WORK TO BE COMPLETED: Among the entries below, how many lines contain the string "Given"? Only the number, please.

Collected data:
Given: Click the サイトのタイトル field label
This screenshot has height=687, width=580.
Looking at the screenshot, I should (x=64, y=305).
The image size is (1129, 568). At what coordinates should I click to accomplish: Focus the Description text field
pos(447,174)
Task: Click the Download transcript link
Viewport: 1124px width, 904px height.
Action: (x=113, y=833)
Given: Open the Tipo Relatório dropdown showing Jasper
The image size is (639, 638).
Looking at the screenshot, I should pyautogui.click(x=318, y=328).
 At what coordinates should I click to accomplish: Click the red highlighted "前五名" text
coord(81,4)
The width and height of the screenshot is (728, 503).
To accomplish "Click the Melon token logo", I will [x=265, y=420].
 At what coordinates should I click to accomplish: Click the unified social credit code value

RESPONSE TO THIS TASK: 2